(Collected data entries)
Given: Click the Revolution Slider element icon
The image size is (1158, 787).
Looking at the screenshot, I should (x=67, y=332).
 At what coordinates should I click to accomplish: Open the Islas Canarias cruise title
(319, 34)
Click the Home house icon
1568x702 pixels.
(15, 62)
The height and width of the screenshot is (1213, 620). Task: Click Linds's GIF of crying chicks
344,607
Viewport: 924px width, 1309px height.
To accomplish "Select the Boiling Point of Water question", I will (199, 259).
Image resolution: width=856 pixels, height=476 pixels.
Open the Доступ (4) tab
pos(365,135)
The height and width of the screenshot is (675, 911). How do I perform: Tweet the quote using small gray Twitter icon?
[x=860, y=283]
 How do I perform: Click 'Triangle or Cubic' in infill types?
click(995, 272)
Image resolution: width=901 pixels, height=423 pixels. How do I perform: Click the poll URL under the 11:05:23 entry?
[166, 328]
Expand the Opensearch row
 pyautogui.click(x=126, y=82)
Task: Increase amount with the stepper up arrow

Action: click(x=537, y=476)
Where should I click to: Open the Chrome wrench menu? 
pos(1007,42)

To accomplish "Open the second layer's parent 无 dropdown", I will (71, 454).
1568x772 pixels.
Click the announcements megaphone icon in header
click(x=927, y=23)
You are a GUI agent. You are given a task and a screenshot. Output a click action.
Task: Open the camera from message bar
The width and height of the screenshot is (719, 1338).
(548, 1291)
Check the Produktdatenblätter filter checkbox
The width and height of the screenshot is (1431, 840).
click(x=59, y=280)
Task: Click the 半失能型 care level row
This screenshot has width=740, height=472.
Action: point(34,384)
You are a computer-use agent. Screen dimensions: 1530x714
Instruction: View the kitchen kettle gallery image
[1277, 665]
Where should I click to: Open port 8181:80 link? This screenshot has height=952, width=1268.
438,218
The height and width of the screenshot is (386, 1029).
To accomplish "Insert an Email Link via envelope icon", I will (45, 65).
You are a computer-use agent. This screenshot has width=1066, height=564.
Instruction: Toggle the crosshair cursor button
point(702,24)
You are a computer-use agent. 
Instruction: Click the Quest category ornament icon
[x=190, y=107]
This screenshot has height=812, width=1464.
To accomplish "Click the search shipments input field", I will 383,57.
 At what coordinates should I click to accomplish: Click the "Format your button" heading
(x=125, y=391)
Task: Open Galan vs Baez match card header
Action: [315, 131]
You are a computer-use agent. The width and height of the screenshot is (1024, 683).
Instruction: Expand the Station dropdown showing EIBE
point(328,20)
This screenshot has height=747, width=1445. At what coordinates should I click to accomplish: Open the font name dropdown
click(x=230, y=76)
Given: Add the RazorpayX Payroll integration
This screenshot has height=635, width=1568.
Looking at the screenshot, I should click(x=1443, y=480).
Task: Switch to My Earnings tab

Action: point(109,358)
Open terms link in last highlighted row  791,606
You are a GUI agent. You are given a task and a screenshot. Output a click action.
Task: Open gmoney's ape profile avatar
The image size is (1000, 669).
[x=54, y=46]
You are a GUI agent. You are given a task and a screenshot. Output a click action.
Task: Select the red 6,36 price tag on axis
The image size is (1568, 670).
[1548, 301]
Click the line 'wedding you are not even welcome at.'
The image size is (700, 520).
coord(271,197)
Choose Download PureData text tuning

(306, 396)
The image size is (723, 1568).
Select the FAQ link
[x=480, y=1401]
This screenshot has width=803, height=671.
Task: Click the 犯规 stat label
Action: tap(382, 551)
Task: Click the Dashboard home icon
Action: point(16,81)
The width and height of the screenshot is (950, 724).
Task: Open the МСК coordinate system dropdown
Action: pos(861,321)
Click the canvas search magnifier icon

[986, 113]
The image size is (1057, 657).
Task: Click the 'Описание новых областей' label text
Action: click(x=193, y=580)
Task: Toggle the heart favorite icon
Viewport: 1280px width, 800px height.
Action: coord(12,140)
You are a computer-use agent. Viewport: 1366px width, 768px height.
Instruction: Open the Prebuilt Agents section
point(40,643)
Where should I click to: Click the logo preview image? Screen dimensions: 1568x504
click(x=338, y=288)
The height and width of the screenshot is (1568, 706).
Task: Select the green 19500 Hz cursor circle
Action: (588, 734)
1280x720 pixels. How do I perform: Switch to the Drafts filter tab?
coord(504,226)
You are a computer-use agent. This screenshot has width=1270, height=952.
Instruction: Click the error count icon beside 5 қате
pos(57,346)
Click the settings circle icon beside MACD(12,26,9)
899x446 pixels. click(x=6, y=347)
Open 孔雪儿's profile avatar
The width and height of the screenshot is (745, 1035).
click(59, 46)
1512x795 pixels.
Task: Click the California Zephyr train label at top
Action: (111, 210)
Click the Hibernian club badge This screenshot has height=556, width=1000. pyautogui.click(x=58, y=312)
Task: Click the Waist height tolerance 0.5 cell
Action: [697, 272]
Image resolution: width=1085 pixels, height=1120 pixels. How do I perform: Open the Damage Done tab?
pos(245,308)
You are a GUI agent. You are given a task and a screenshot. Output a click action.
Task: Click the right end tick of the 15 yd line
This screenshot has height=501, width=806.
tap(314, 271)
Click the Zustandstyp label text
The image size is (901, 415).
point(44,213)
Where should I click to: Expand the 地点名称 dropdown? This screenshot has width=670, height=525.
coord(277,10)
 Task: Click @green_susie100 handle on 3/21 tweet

▸ Exercise details:
Each line in the records above with "computer" must be returned.

▸ Expected answer:
You are a computer-use agent. Screen dimensions: 1530x714
You are a computer-use agent. This screenshot has width=1066, height=564.
You are a computer-use agent. 
You are a computer-use agent. The width and height of the screenshot is (1024, 683).
You are a computer-use agent. Viewport: 1366px width, 768px height.
You are a computer-use agent. This screenshot has width=1270, height=952.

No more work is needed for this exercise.